## [Entries shown]
::::::

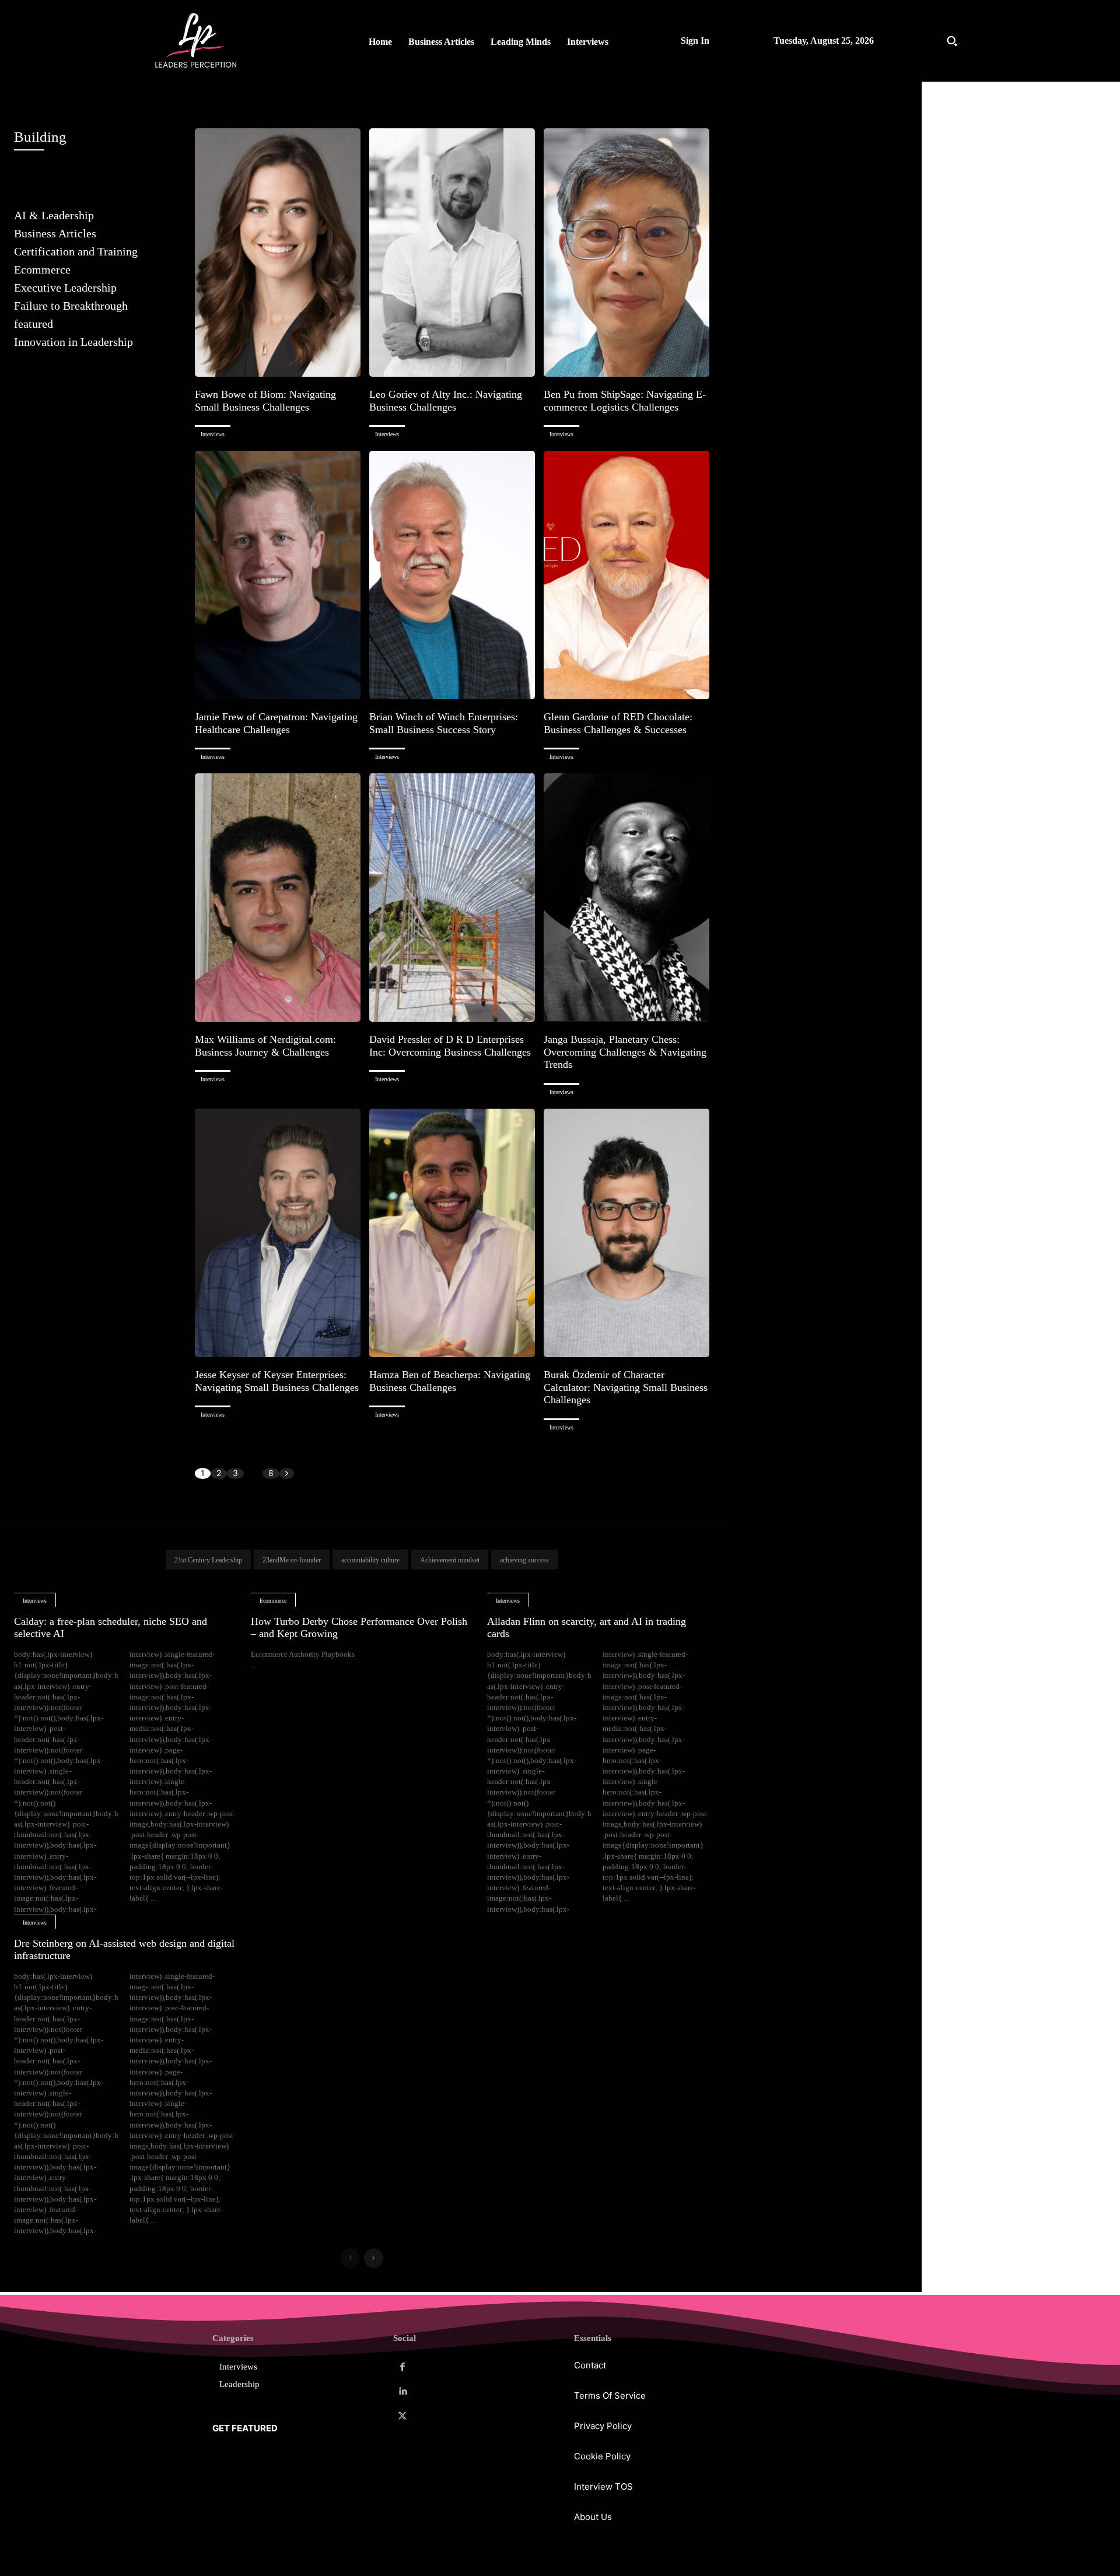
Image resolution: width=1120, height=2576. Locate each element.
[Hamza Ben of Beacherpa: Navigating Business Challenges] (452, 1233)
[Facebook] (402, 2367)
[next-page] (286, 1473)
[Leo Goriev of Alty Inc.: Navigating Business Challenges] (452, 252)
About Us (593, 2516)
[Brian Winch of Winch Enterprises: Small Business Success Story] (452, 575)
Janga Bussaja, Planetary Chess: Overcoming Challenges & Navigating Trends (625, 1051)
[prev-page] (350, 2258)
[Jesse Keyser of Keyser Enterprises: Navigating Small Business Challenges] (277, 1233)
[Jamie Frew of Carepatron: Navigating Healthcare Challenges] (277, 575)
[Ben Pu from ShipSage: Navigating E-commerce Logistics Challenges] (626, 252)
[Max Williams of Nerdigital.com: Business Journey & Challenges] (277, 897)
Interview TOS (603, 2486)
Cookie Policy (602, 2456)
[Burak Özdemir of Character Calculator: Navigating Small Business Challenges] (626, 1233)
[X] (402, 2416)
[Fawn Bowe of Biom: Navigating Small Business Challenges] (277, 252)
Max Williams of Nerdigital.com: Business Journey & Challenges (265, 1045)
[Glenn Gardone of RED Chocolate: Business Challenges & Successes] (626, 575)
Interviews (213, 434)
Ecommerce (273, 1600)
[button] (952, 41)
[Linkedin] (402, 2391)
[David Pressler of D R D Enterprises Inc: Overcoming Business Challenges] (452, 897)
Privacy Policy (603, 2425)
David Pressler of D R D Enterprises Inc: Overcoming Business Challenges (450, 1045)
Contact (590, 2365)
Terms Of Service (610, 2395)
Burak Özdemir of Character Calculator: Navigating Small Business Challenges (626, 1387)
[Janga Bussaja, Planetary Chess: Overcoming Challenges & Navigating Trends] (626, 897)
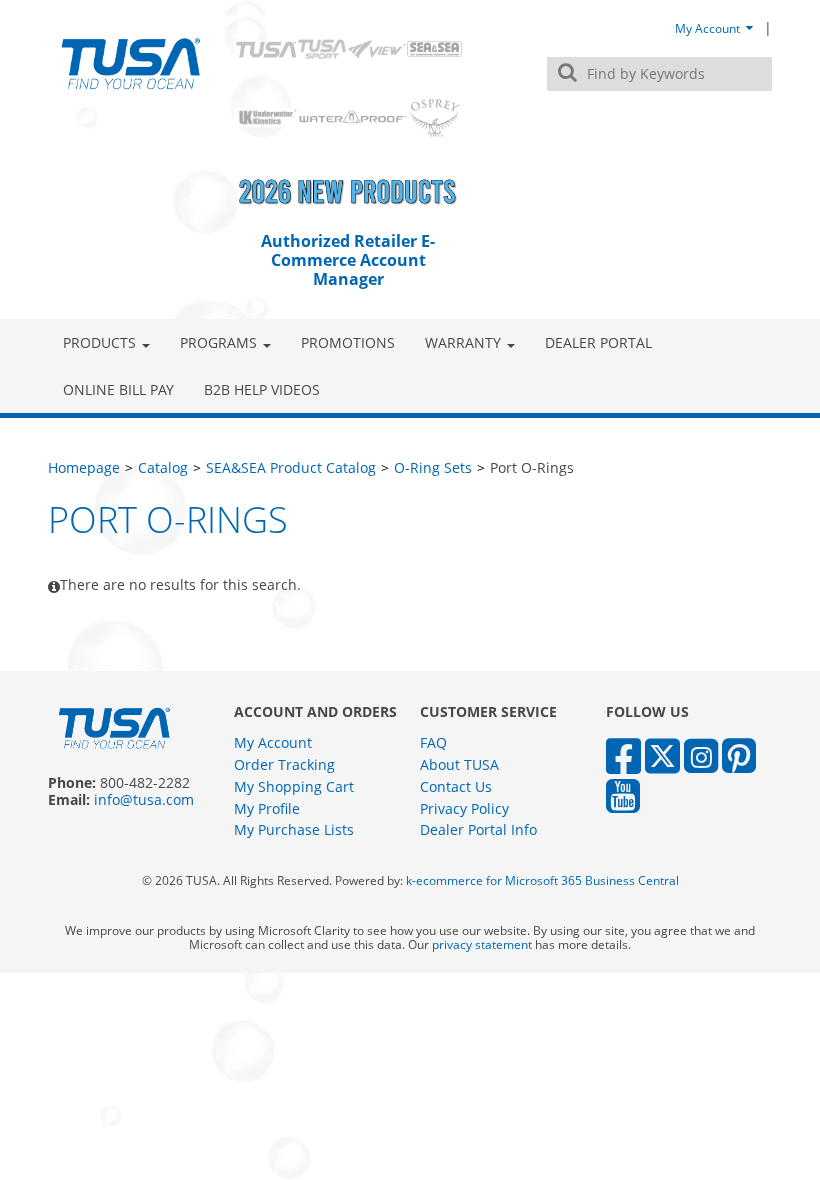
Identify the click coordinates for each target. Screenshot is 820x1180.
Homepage (84, 467)
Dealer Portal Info (478, 829)
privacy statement (482, 944)
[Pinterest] (739, 754)
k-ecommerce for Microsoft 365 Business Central (542, 880)
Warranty (463, 342)
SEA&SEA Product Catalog (291, 467)
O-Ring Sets (433, 467)
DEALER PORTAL (598, 342)
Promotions (348, 342)
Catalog (163, 467)
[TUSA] (131, 63)
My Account (709, 28)
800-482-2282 (145, 782)
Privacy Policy (464, 808)
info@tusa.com (144, 799)
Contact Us (456, 786)
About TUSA (459, 764)
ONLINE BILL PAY (118, 389)
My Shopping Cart (294, 786)
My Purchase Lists (294, 829)
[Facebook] (623, 754)
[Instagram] (701, 754)
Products (99, 342)
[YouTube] (623, 794)
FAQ (433, 742)
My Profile (267, 808)
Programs (218, 342)
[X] (662, 754)
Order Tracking (284, 764)
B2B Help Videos (262, 389)
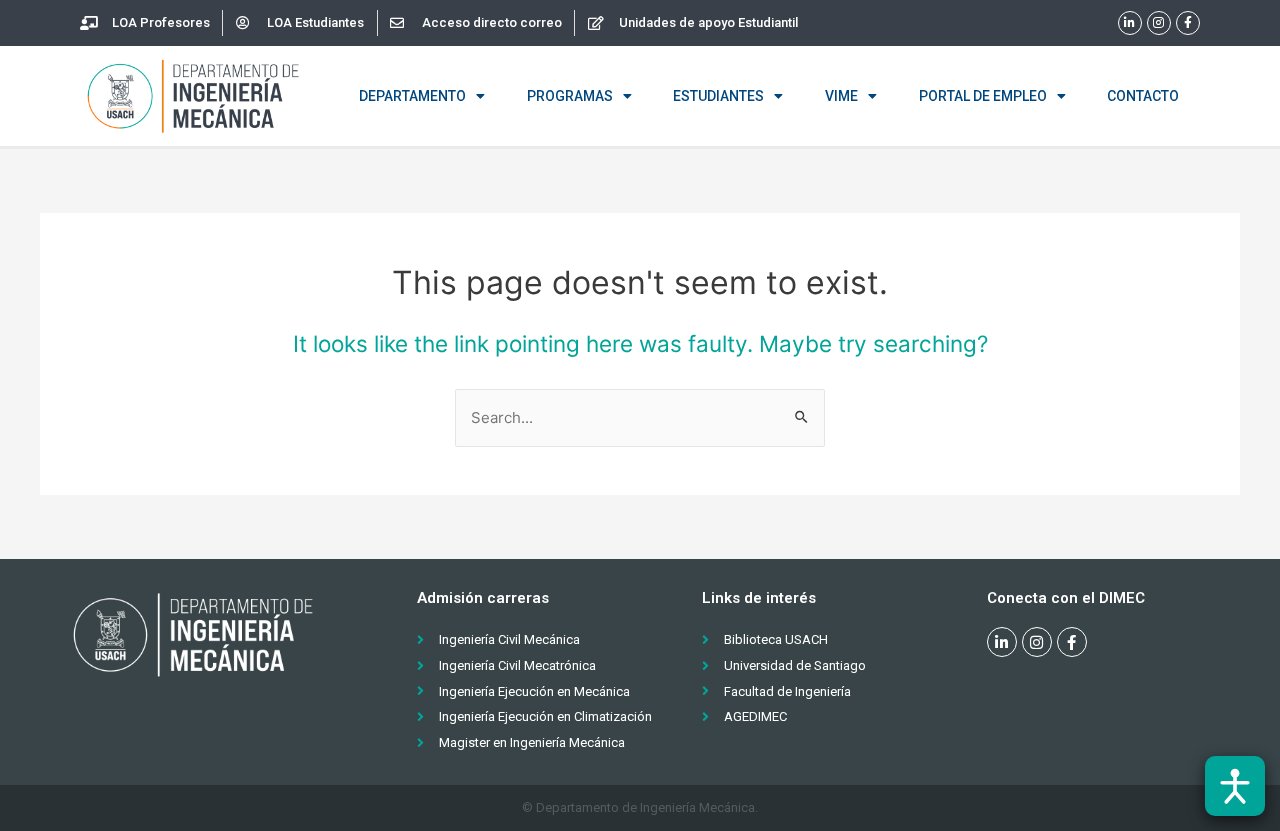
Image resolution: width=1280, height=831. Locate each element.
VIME (841, 96)
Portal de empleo (983, 96)
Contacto (1143, 96)
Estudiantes (718, 96)
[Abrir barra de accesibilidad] (1235, 786)
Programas (570, 96)
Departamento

::::::

## [Problem details]
In the data, find how many lines hold the string "Bussaja", and answer with the number only.

## [The answer]
2